Render the material below as a JSON list of strings, one string per line, leaving out blank lines.
══ SUPPLIED ENTRIES ══
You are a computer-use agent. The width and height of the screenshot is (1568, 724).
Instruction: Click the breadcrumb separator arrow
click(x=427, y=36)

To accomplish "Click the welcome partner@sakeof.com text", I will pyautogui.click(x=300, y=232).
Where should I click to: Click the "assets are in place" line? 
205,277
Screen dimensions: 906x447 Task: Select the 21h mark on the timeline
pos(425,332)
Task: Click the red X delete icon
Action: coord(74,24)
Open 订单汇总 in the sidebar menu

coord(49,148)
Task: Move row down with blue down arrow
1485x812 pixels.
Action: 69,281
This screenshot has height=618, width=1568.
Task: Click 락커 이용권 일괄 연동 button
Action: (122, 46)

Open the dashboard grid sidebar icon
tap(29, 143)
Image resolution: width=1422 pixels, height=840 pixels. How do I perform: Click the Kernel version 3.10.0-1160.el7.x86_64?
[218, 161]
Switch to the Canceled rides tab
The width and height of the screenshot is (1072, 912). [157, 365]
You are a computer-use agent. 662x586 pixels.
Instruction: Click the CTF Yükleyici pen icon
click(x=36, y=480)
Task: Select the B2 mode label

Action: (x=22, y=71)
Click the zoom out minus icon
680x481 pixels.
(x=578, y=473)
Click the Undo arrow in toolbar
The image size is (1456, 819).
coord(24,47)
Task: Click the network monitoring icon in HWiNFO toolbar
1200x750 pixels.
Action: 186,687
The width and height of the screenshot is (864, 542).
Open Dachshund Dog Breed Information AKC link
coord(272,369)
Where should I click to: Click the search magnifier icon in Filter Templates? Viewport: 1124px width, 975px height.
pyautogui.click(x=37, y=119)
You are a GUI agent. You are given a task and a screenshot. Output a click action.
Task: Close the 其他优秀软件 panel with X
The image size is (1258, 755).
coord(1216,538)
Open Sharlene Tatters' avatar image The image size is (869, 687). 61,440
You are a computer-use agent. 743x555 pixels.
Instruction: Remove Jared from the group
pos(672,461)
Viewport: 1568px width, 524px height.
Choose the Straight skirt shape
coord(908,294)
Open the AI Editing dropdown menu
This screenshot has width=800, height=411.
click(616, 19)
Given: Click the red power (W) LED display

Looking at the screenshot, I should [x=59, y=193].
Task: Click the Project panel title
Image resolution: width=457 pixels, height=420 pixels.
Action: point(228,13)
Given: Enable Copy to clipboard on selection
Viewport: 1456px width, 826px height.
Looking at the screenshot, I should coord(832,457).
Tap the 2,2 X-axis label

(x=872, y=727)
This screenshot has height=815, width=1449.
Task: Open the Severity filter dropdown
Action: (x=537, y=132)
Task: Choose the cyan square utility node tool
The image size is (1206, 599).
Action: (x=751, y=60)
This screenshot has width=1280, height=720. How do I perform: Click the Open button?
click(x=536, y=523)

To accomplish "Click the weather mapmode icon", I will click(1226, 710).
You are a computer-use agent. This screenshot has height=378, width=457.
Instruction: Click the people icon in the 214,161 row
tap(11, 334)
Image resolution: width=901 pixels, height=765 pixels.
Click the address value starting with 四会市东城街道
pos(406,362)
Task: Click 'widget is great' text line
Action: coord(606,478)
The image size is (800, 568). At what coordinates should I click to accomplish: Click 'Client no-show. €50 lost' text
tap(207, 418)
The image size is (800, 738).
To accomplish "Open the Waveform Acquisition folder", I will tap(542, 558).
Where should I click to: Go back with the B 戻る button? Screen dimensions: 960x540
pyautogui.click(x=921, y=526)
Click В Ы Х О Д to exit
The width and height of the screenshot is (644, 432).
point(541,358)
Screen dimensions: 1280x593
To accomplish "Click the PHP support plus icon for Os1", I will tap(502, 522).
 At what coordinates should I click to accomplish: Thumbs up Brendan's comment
═══
• [SOLUTION FOR THIS PROBLEM]:
[
  "You are a computer-use agent. The width and height of the screenshot is (1568, 724).",
  "Instruction: Click the breadcrumb separator arrow",
  "click(x=427, y=36)",
  "To accomplish \"Click the welcome partner@sakeof.com text\", I will pyautogui.click(x=300, y=232).",
  "Where should I click to: Click the \"assets are in place\" line? ",
  "205,277",
  "Screen dimensions: 906x447 Task: Select the 21h mark on the timeline",
  "pos(425,332)",
  "Task: Click the red X delete icon",
  "Action: coord(74,24)",
  "Open 订单汇总 in the sidebar menu",
  "coord(49,148)",
  "Task: Move row down with blue down arrow",
  "1485x812 pixels.",
  "Action: 69,281",
  "This screenshot has height=618, width=1568.",
  "Task: Click 락커 이용권 일괄 연동 button",
  "Action: (122, 46)",
  "Open the dashboard grid sidebar icon",
  "tap(29, 143)",
  "Image resolution: width=1422 pixels, height=840 pixels. How do I perform: Click the Kernel version 3.10.0-1160.el7.x86_64?",
  "[218, 161]",
  "Switch to the Canceled rides tab",
  "The width and height of the screenshot is (1072, 912). [157, 365]",
  "You are a computer-use agent. 662x586 pixels.",
  "Instruction: Click the CTF Yükleyici pen icon",
  "click(x=36, y=480)",
  "Task: Select the B2 mode label",
  "Action: (x=22, y=71)",
  "Click the zoom out minus icon",
  "680x481 pixels.",
  "(x=578, y=473)",
  "Click the Undo arrow in toolbar",
  "The image size is (1456, 819).",
  "coord(24,47)",
  "Task: Click the network monitoring icon in HWiNFO toolbar",
  "1200x750 pixels.",
  "Action: 186,687",
  "The width and height of the screenshot is (864, 542).",
  "Open Dachshund Dog Breed Information AKC link",
  "coord(272,369)",
  "Where should I click to: Click the search magnifier icon in Filter Templates? Viewport: 1124px width, 975px height.",
  "pyautogui.click(x=37, y=119)",
  "You are a GUI agent. You are given a task and a screenshot. Output a click action.",
  "Task: Close the 其他优秀软件 panel with X",
  "The image size is (1258, 755).",
  "coord(1216,538)",
  "Open Sharlene Tatters' avatar image The image size is (869, 687). 61,440",
  "You are a computer-use agent. 743x555 pixels.",
  "Instruction: Remove Jared from the group",
  "pos(672,461)",
  "Viewport: 1568px width, 524px height.",
  "Choose the Straight skirt shape",
  "coord(908,294)",
  "Open the AI Editing dropdown menu",
  "This screenshot has width=800, height=411.",
  "click(616, 19)",
  "Given: Click the red power (W) LED display",
  "Looking at the screenshot, I should [x=59, y=193].",
  "Task: Click the Project panel title",
  "Image resolution: width=457 pixels, height=420 pixels.",
  "Action: point(228,13)",
  "Given: Enable Copy to clipboard on selection",
  "Viewport: 1456px width, 826px height.",
  "Looking at the screenshot, I should coord(832,457).",
  "Tap the 2,2 X-axis label",
  "(x=872, y=727)",
  "This screenshot has height=815, width=1449.",
  "Task: Open the Severity filter dropdown",
  "Action: (x=537, y=132)",
  "Task: Choose the cyan square utility node tool",
  "The image size is (1206, 599).",
  "Action: (x=751, y=60)",
  "This screenshot has width=1280, height=720. How do I perform: Click the Open button?",
  "click(x=536, y=523)",
  "To accomplish \"Click the weather mapmode icon\", I will click(1226, 710).",
  "You are a computer-use agent. This screenshot has height=378, width=457.",
  "Instruction: Click the people icon in the 214,161 row",
  "tap(11, 334)",
  "Image resolution: width=901 pixels, height=765 pixels.",
  "Click the address value starting with 四会市东城街道",
  "pos(406,362)",
  "Task: Click 'widget is great' text line",
  "Action: coord(606,478)",
  "The image size is (800, 568). At what coordinates should I click to accomplish: Click 'Client no-show. €50 lost' text",
  "tap(207, 418)",
  "The image size is (800, 738).",
  "To accomplish \"Open the Waveform Acquisition folder\", I will tap(542, 558).",
  "Where should I click to: Go back with the B 戻る button? Screen dimensions: 960x540",
  "pyautogui.click(x=921, y=526)",
  "Click В Ы Х О Д to exit",
  "The width and height of the screenshot is (644, 432).",
  "point(541,358)",
  "Screen dimensions: 1280x593",
  "To accomplish \"Click the PHP support plus icon for Os1\", I will tap(502, 522).",
  " At what coordinates should I click to accomplish: Thumbs up Brendan's comment"
]